The parliamentary recommendations do not clearly talk about the procedure of the reopening of NATO supplies, the opposition parties in the parliament maintain a consensus that the NATO supplies should be reopened only after Pakistan and US achieve progress on the recommendation of the parliament. Has Pakistan conveyed its demands to the US for reopening the supplies?
The NATO supply routes were closed after the Salala incident because we lost twenty four soldiers and obviously we were in a state of loss and mourning. We could not find an explanation that was acceptable, the one that appealed to our sensitivity.
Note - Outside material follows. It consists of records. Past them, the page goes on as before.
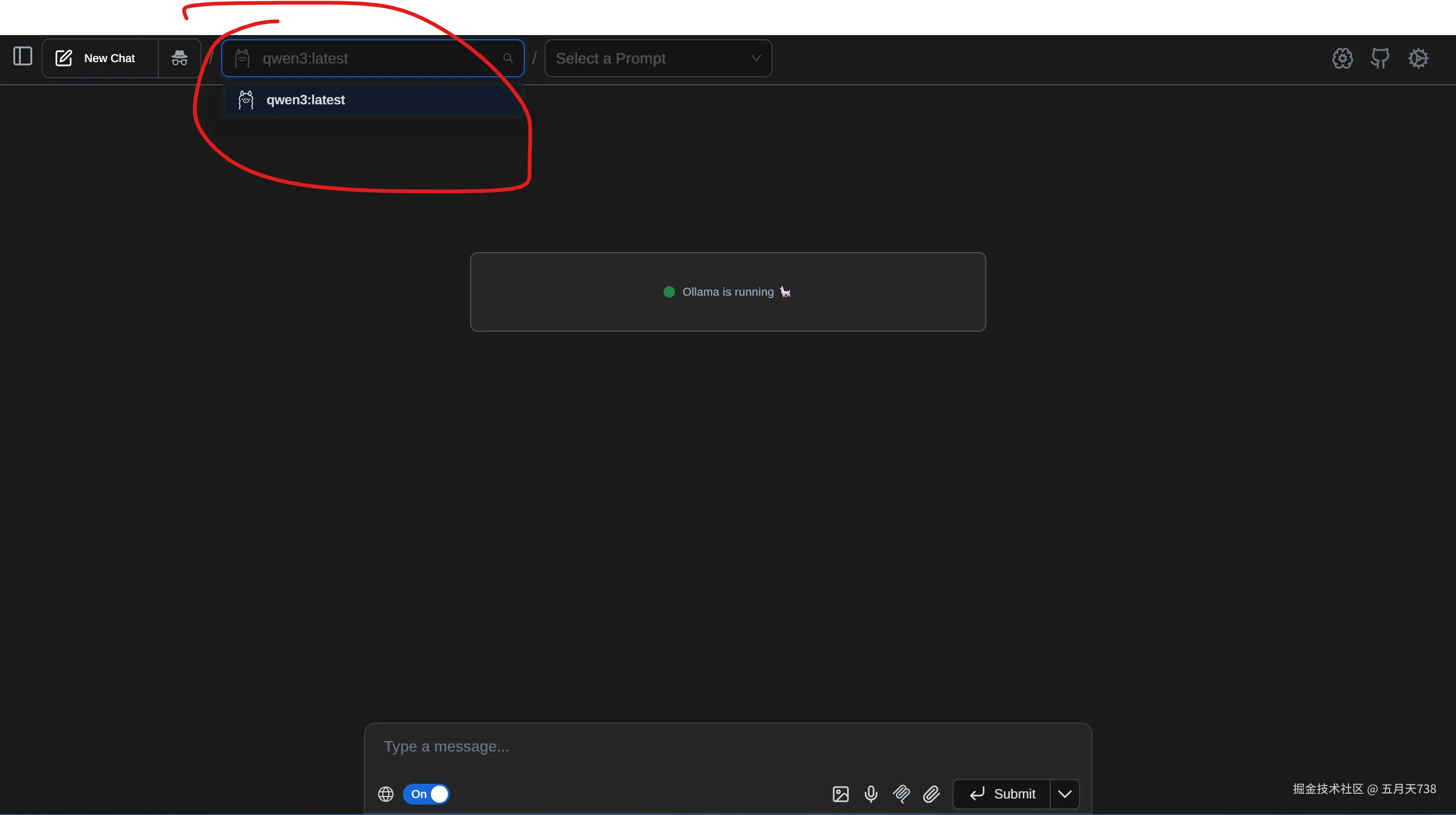Expand the Select a Prompt dropdown
Viewport: 1456px width, 815px height.
coord(658,58)
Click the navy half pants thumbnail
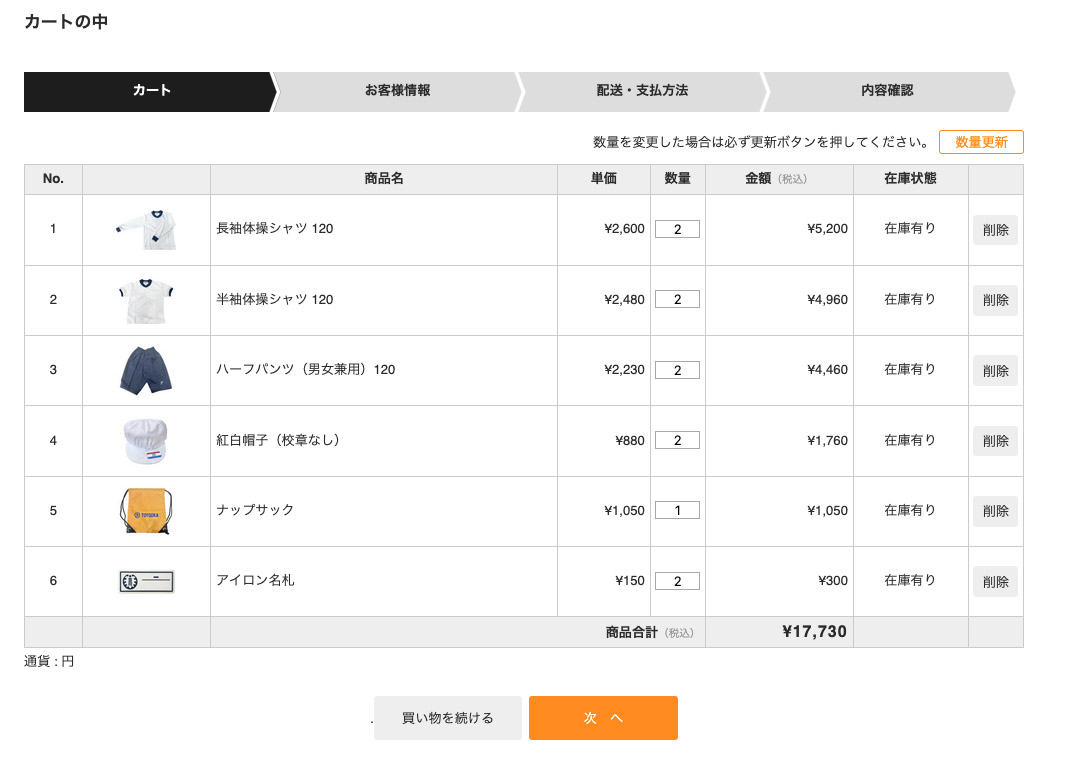Image resolution: width=1069 pixels, height=774 pixels. (146, 370)
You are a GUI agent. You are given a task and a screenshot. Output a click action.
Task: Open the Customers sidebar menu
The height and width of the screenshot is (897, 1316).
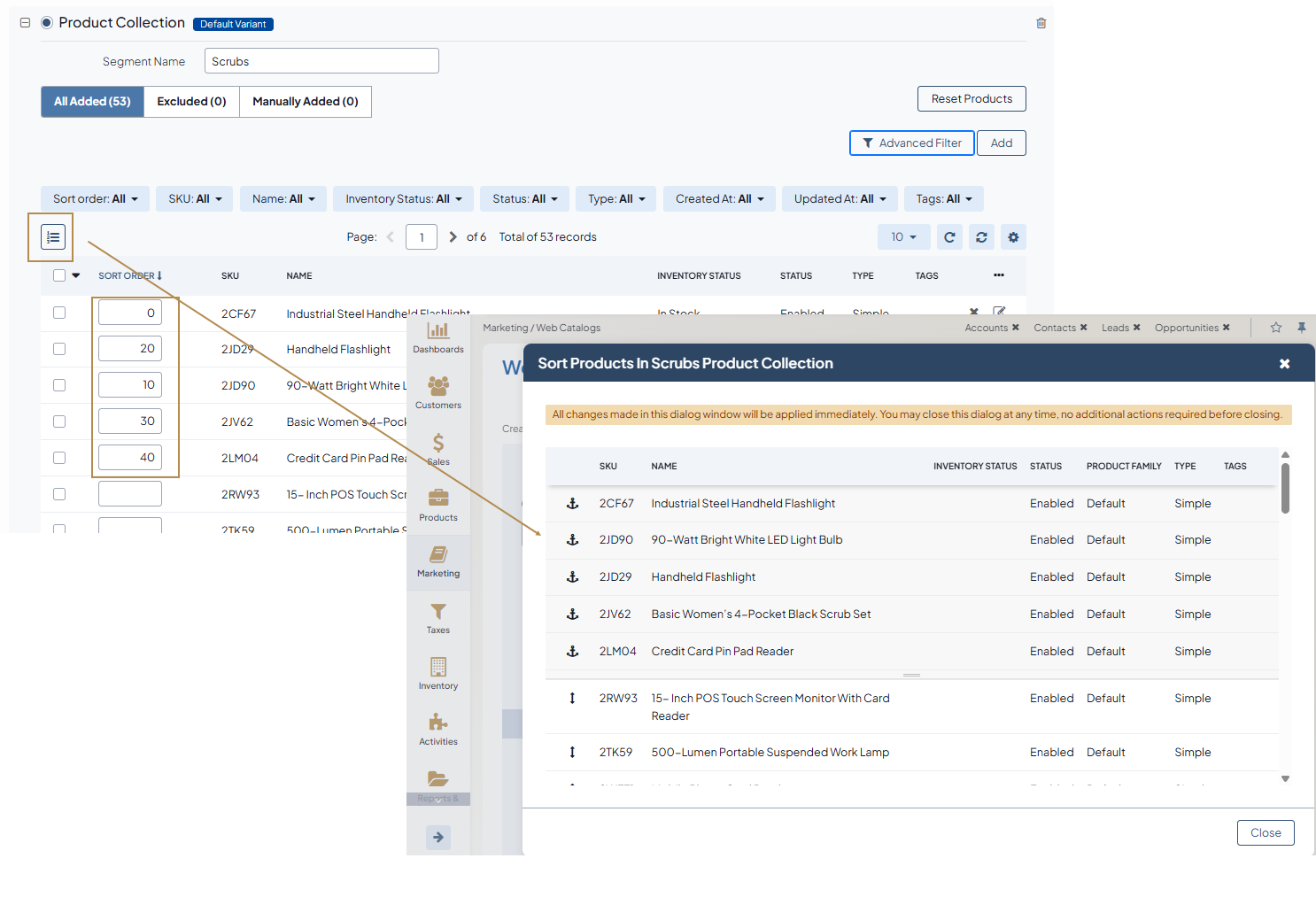tap(438, 393)
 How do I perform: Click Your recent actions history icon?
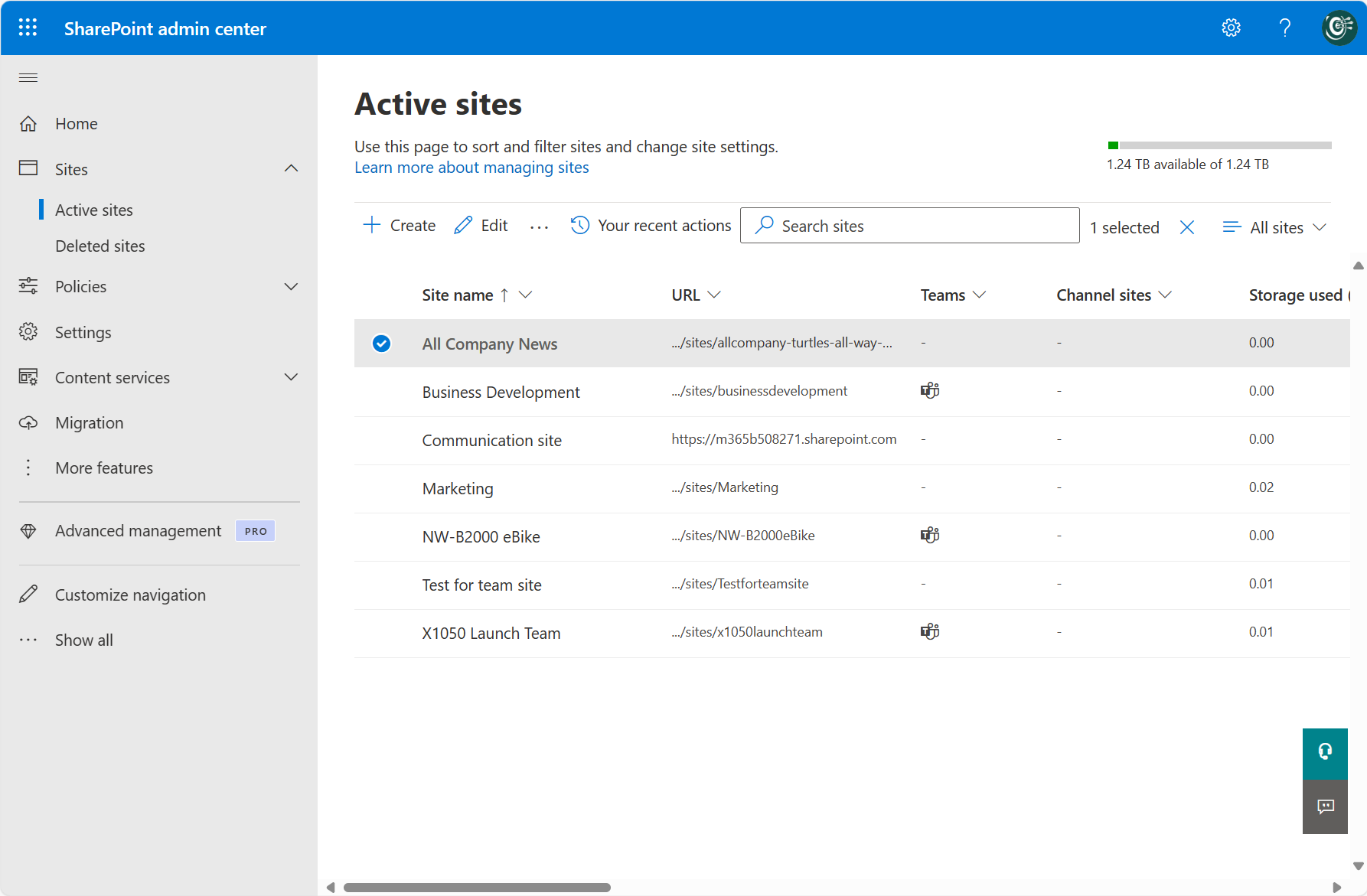click(x=579, y=225)
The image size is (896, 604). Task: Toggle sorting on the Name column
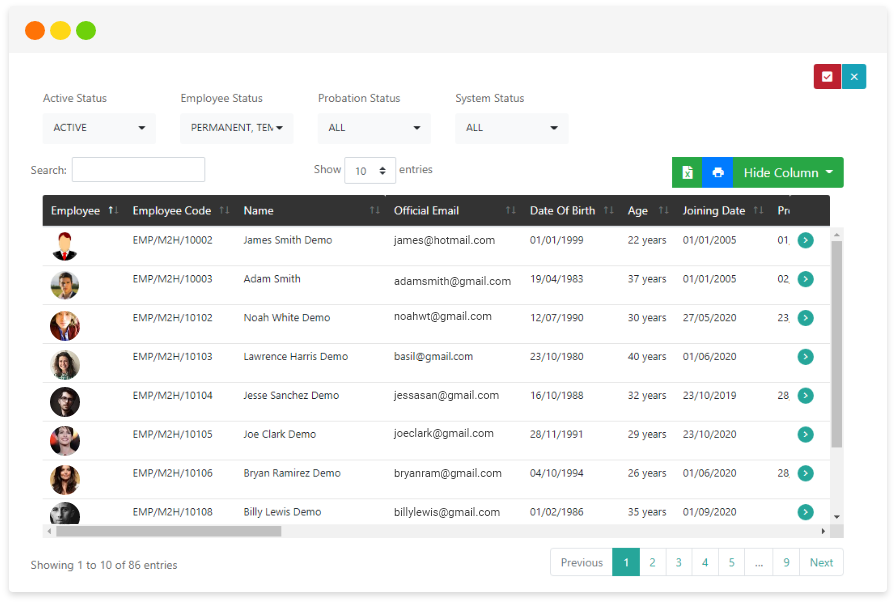coord(375,210)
Now going forward, the government took the decision to lock the supply routes and the government can take the decision to unlock the supply route. So that is a decision that the government has to take, keeping everything in perspective. I think what we need is a closure on Salala to be able to move forward to pursue a relationship which is mutually beneficial.
Has Pakistan backed out from its historical stance on Kashmir? This is a growing perception and many political parties have expressed their reservations, especially when the MFN status granted to India. An impression that arises whenever we see a lot of progress on all issues between India and Pakistan other than on Kashmir. Is this impression correct?
No, this is not true at all. It is an incorrect and a wrong perception.
Being the Foreign Minister, you always have a busy schedule. Does that affect your family life? For your family, how do you take time out of your political and professional engagements? What comes first for you—your family or your work? How do you prioritize things?
I think it’s multi-tasking at its best. I have to find a balancing act—for me—to take time out to be able to drop my child at school, for instance, is a good balancing act. I don’t miss work and yet I am able to drop my child at school. Both my family and my work are my priorities.
You are a person because of the family life and because of the people you know, you can’t lose that person to your work. I don’t think that I have compromised on the compulsions of my work and still tried to create a fine balance between not compromising on, you know, the upbringing of my children or the time that I can give to my family.